Stock Markets January 22, 2026

Microsoft's Stock Retreat Opens Attractive Investment Window, Analyst Says

Jefferies points to strong AI partnerships, cloud growth, and backlog in optimistic forecast through 2026

By Leila Farooq MSFT
Microsoft's Stock Retreat Opens Attractive Investment Window, Analyst Says
MSFT

Jefferies analyst Brent Thill highlights Microsoft’s 18% stock decline since fiscal Q1 as an opportunity for investors, citing the company’s substantial AI partnerships, cloud platform momentum, and backlog as foundations for sustained growth. Despite the dip, the stock’s valuation is positioned favorably compared to peers, amid expectations of significant revenue increases driven by Azure and AI integrations through 2026.

Key Points

  • Microsoft’s stock price has declined 18% since fiscal Q1 despite major AI investment commitments, creating a potential buying opportunity.
  • Microsoft’s Azure cloud platform is a key revenue growth driver, currently limited by supply constraints but supported by plans to double data-center capacity within two years.
  • Large AI partnerships with OpenAI and Anthropic provide unprecedented multi-year demand visibility underpinning strong backlog and revenue projections through 2026.

Jefferies recently released an analysis on Microsoft, emphasizing that the company’s recent pullback provides a compelling entry point for investors. Despite the stock dropping approximately 18% since the first fiscal quarter (F1Q), Microsoft has made notable commitments in artificial intelligence with $250 billion for OpenAI and $30 billion for Anthropic, which signify long-term strategic investments.

Analyst Brent Thill points out that Microsoft’s valuation, currently assessed at 23 times the earnings per share projected for calendar year 2027 (CY27 EPS), is now priced below Amazon and Google. He underscores that this lower valuation persists despite Microsoft’s superior revenue visibility and backlog, which the firm considers among the most robust in large-cap technology.

Central to Jefferies’ bullish stance is Microsoft’s record level of contractual commitments with AI organizations, which are expected to drive the largest sequential increase ever in the company’s remaining performance obligations during the second fiscal quarter. These partnerships underline unprecedented multi-year demand visibility.

Azure, Microsoft’s cloud platform, is highlighted as a critical growth lever, with Jefferies stating that its demand remains constrained by supply capacity rather than customer demand. In response, Microsoft is planning to double its data-center infrastructure over the next two years to support increased Azure usage.

Demonstrating strong execution, Microsoft has surpassed its Azure revenue guidance for three consecutive quarters. Jefferies anticipates that this growth, bolstered by new capacity investments, will likely contribute substantial upside to second-quarter and full fiscal year 2026 Azure revenue consensus estimates.

The report also notes an acceleration in AI monetization efforts, particularly through products like Copilot and Microsoft’s first-party offerings. With Azure now representing roughly 30% of Microsoft’s total revenue, consistent performance improvements could elevate the company’s overall revenue growth into the high teens percentage range.

While Jefferies acknowledges existing challenges such as capacity constraints and heavy capital expenditure, it retains a Buy rating with a share price target of $675. The firm concludes that Microsoft is positioned to generate meaningful upside for both revenue and earnings through the fiscal year 2026 horizon.

Risks

  • Capacity constraints and intensive capital spending may weigh on margins and operational scalability.
  • Execution risks related to maintaining Azure’s growth and AI monetization pace amidst competitive pressures.
  • Valuation remains subject to market fluctuations despite strong fundamentals, reflecting uncertainty in large-cap tech sector dynamics.

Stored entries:
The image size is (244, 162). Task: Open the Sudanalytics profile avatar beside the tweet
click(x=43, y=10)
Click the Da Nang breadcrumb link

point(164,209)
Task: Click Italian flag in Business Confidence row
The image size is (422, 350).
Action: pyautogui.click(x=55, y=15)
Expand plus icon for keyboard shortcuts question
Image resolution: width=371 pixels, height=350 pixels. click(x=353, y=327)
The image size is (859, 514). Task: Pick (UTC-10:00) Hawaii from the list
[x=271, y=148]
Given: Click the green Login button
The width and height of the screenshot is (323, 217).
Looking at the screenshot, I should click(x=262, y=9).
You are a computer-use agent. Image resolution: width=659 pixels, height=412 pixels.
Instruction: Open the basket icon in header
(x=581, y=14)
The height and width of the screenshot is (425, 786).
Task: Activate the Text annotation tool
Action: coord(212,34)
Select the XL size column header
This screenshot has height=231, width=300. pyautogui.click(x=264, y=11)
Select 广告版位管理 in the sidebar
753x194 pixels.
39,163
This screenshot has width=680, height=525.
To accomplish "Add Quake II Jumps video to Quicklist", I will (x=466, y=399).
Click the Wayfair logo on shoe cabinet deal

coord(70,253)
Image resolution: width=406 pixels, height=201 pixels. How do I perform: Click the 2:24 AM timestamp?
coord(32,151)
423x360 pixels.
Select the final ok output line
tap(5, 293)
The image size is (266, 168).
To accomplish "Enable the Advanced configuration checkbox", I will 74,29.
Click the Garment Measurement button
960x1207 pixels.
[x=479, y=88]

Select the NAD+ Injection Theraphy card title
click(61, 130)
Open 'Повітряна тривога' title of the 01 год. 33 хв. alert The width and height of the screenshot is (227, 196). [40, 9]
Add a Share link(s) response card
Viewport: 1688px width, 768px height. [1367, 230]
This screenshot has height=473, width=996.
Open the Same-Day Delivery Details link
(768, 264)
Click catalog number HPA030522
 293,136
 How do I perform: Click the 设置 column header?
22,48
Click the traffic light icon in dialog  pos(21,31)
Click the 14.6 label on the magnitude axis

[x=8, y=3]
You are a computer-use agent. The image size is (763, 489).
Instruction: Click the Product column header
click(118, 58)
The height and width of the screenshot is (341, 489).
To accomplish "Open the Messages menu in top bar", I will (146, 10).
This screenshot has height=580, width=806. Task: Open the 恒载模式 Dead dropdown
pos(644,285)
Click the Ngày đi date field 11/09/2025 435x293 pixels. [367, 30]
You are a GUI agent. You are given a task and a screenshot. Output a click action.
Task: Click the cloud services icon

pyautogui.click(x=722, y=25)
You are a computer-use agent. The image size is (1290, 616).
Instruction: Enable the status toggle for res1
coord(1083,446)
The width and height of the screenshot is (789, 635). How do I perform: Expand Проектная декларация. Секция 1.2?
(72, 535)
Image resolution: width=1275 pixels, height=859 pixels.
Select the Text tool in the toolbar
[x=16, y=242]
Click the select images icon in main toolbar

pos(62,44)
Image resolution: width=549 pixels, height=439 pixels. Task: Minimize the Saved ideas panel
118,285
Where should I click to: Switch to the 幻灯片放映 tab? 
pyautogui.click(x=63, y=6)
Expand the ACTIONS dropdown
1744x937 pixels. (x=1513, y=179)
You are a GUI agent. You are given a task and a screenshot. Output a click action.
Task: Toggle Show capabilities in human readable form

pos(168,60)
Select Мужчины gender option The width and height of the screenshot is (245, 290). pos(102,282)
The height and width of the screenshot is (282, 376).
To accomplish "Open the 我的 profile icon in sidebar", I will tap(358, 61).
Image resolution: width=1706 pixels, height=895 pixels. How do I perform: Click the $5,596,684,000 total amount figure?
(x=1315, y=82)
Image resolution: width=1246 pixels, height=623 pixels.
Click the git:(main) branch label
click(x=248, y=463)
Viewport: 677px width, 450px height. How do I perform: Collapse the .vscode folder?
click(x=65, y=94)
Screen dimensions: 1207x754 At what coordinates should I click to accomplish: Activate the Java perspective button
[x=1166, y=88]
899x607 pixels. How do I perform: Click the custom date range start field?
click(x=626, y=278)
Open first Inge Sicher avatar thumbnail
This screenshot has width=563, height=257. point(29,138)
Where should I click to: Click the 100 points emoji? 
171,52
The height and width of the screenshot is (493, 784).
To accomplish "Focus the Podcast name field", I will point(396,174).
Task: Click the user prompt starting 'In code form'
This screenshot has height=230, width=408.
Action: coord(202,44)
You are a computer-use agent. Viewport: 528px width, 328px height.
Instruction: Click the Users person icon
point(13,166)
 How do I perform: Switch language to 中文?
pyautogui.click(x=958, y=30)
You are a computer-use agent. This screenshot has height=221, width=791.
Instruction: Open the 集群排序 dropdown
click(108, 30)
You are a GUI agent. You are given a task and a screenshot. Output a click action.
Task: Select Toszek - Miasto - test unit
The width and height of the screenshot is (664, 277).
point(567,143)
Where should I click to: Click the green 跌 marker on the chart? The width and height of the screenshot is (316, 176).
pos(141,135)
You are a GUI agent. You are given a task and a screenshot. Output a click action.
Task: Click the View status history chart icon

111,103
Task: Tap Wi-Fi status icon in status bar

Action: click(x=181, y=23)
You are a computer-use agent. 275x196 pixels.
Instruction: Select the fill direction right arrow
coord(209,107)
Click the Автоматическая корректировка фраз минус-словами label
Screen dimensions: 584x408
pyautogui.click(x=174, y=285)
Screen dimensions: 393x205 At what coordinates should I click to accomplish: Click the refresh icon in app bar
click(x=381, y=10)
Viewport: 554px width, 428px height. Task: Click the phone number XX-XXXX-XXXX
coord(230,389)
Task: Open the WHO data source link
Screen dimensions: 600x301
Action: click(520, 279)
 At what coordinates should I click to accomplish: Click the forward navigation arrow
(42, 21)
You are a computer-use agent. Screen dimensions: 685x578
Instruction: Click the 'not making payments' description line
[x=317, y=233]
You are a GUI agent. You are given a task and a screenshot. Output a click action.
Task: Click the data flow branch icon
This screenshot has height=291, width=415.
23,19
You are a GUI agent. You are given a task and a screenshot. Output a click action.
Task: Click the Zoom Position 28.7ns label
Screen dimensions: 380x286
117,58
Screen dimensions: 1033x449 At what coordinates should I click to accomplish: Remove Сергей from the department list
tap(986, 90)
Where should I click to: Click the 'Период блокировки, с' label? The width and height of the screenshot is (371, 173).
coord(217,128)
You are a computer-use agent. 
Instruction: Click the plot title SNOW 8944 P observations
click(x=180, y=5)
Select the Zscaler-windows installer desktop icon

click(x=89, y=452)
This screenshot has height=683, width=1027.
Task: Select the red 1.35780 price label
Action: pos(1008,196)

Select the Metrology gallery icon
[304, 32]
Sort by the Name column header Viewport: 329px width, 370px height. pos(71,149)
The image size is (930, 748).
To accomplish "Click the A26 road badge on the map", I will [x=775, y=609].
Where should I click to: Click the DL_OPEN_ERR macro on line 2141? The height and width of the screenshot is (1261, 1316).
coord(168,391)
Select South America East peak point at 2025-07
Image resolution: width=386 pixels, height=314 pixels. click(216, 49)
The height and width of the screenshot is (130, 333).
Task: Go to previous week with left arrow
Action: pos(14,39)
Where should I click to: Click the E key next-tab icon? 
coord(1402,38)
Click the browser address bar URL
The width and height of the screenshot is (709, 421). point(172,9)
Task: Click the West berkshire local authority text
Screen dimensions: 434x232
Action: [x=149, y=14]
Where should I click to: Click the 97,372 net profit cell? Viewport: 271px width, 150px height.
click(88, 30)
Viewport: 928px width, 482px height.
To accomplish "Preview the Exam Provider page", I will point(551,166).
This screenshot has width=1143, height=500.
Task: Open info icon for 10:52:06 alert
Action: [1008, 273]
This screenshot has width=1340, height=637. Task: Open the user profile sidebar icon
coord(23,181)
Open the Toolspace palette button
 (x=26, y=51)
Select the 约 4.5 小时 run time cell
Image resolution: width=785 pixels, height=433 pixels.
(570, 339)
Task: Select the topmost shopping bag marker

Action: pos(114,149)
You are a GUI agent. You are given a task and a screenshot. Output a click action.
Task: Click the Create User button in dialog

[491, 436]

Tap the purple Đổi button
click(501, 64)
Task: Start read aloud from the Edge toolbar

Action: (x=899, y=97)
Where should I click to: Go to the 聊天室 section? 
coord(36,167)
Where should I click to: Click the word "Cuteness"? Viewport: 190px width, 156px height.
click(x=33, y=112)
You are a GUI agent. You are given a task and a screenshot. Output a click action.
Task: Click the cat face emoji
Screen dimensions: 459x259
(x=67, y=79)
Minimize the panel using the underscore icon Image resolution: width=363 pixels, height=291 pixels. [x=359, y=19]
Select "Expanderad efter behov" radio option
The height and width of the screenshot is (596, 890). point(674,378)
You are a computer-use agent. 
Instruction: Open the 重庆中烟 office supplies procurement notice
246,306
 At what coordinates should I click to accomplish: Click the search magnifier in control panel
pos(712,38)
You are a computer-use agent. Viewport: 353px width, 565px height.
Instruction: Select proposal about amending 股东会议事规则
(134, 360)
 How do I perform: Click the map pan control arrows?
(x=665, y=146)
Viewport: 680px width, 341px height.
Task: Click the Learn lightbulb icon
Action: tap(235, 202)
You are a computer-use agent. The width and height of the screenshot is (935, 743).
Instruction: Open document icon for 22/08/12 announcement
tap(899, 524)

→ **Instructions**
1 – List every company or organization named in the article on Microsoft's stock.
2 – Write out everything in the article on Microsoft's stock from "Analyst Brent Thill points" down to "multi-year demand visibility.".

→ **Written answers**
1 – Microsoft, Jefferies, OpenAI, Anthropic, Amazon, Google

2 –
Analyst Brent Thill points out that Microsoft’s valuation, currently assessed at 23 times the earnings per share projected for calendar year 2027 (CY27 EPS), is now priced below Amazon and Google. He underscores that this lower valuation persists despite Microsoft’s superior revenue visibility and backlog, which the firm considers among the most robust in large-cap technology.

Central to Jefferies’ bullish stance is Microsoft’s record level of contractual commitments with AI organizations, which are expected to drive the largest sequential increase ever in the company’s remaining performance obligations during the second fiscal quarter. These partnerships underline unprecedented multi-year demand visibility.